Hello!
I would like to implement a slightly different version of conv2d and use it inside my neural network.
I would like to take into account an additional binary data during the convolution. For the sake of clarity, let’s consider the first layer of my network. From the input grayscale image, I compute a binary mask where object is white and background is black. Then, for the convolution, I will consider a fixed size window filter moving equally along the image and the mask. If the center of the considered window belongs to the object (ie is white), then only the pixels in the grayscale image which are white in the mask for the considered window should contribute to the filtering. The same reasoning is applied for pixel belonging to the background.
Here is my code for my custom layer :
class MyConv2d(nn.Module):
def __init__(self, n_channels, out_channels, kernel_size, dilation=1, padding=0, stride=1):
super(MyConv2d, self).__init__()
self.kernel_size = (kernel_size, kernel_size)
self.kernal_size_number = kernel_size * kernel_size
self.out_channels = out_channels
self.dilation = (dilation, dilation)
self.padding = (padding, padding)
self.stride = (stride, stride)
self.n_channels = n_channels
self.weights = nn.Parameter(torch.Tensor(self.out_channels, self.n_channels, self.kernal_size_number)).data.uniform_(0, 1)
def forward(self, x, mask):
width = self.calculateNewWidth(x)
height = self.calculateNewHeight(x)
result = torch.zeros(
[x.shape[0] * self.out_channels, width, height], dtype=torch.float32, device=device
)
windows_x = self.calculateWindows(x)
windows_mask = self.calculateWindows(mask)
windows_mask[windows_mask < 1] = -1
windows_mask_centers = windows_mask[:, :, windows_mask.size()[2]//2].view(windows_mask.size()[0], windows_mask.size()[1], 1)
windows_mask = windows_mask * windows_mask_centers
windows_mask[windows_mask < 1] = 0
windows_x_seg = windows_x * windows_mask
for channel in range(x.shape[1]):
for i_convNumber in range(self.out_channels):
xx = torch.matmul(windows_x_seg[channel], self.weights[i_convNumber][channel])
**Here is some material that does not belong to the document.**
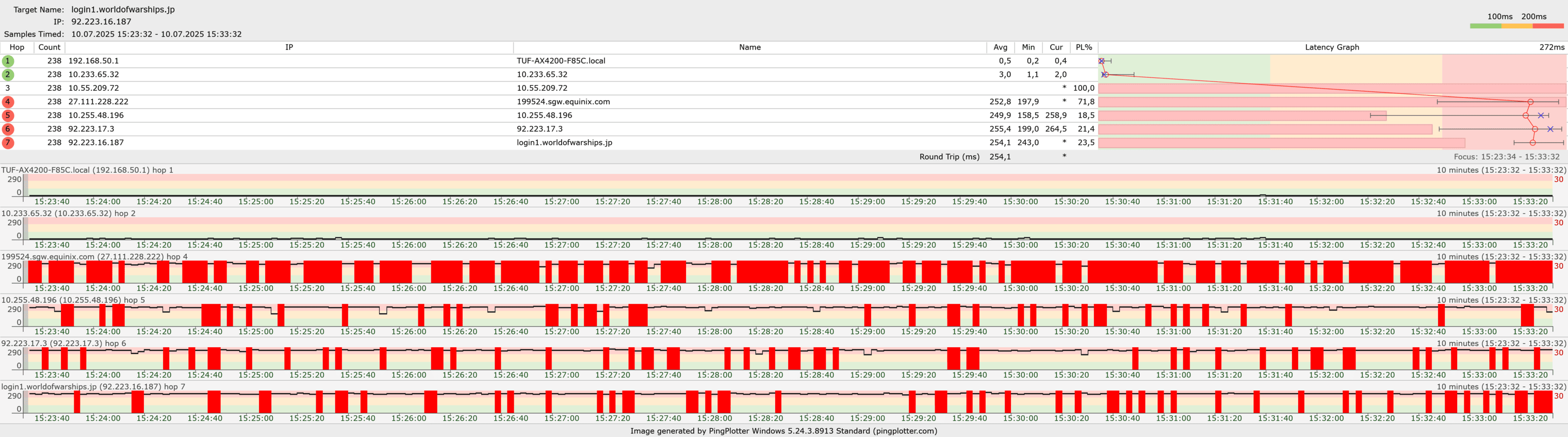Click the Focus time range label
This screenshot has width=1568, height=437.
pyautogui.click(x=1506, y=157)
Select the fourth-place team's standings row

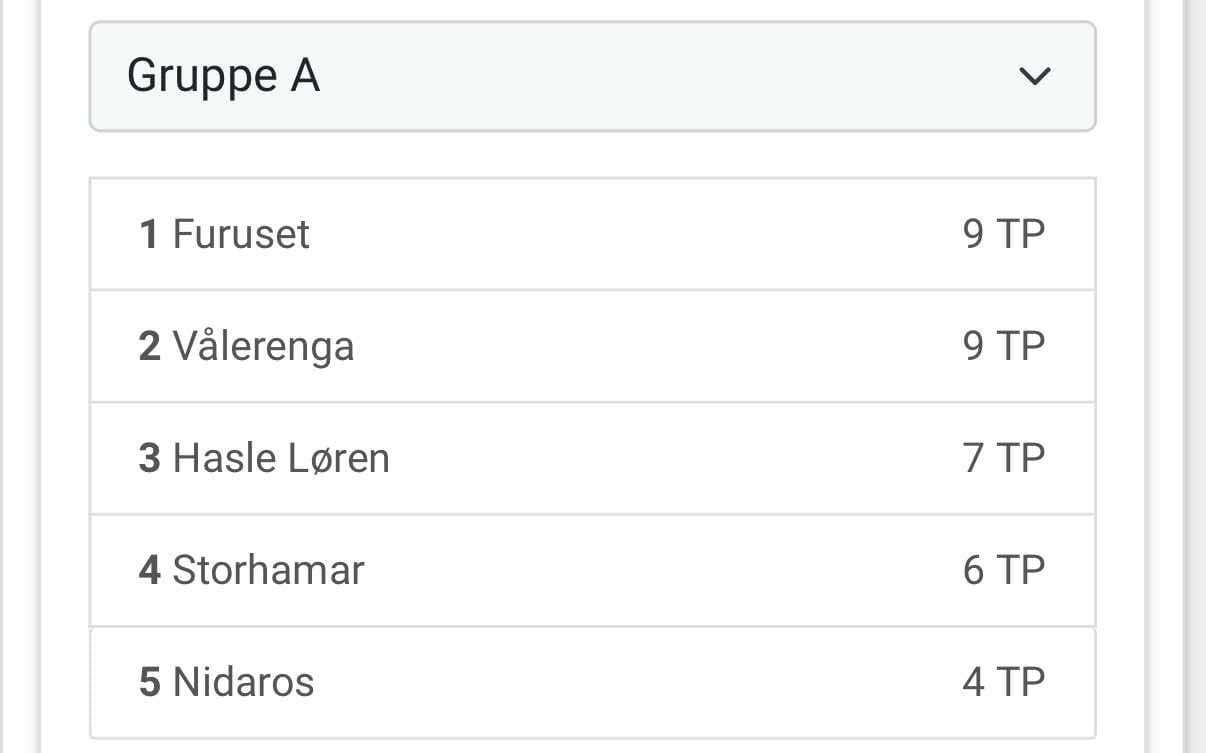pyautogui.click(x=592, y=570)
xx = xx.view(-1, width, height)
result[i_convNumber * xx.shape[0] : (i_convNumber + 1) * xx.shape[0]] += xx
result = result.view(x.shape[0], self.out_channels, width, height)
return result
def calculateWindows(self, x):
windows = F.unfold(
x, kernel_size=self.kernel_size, padding=self.padding, dilation=self.dilation, stride=self.stride
)
windows = windows.transpose(1, 2).contiguous().view(-1, x.shape[1], self.kernal_size_number)
windows = windows.transpose(0, 1)
return windows
def calculateNewWidth(self, x):
return (
(x.shape[2] + 2 * self.padding[0] - self.dilation[0] * (self.kernel_size[0] - 1) - 1)
// self.stride[0]
) + 1
def calculateNewHeight(self, x):
return (
(x.shape[3] + 2 * self.padding[1] - self.dilation[1] * (self.kernel_size[1] - 1) - 1)
// self.stride[1]
) + 1
Then, I would like to call MyConv2d from my network;
Here is a snipset of my network :
class MyNetwork(nn.Module):
def __init__(self):
super(MyNetwork, self).__init__()
self.conv = MyConv2d(1, 64, 5, stride=2, padding=0)
# etc
def forward(self, x, mask):
x = F.relu(self.conv(x, mask))
# etc
return x
First of all, I have a question regarding the execution speed. MyConv2d is much slower than conv2d (because of the double for loop I guess). Is there a way to speed it up?
Secondly, I have an issue at the very first iteration when I train my network on gpu. Indeed, once the input got through my first custom layer, I get back Nan values in the output. Do you have any idea why this happens? Is there something wrong with my implementation of MyConv2d?
Last, I recently have a weird error that came out of the blue when I train my network:
copy_if failed to synchronize: cudaErrorIllegalAddress: an illegal memory access was encountered
This error occurs in MyConv2d when it runs into:
windows_mask[windows_mask < 1] = -1
Can you please help me fix this?
Many thanks in advance!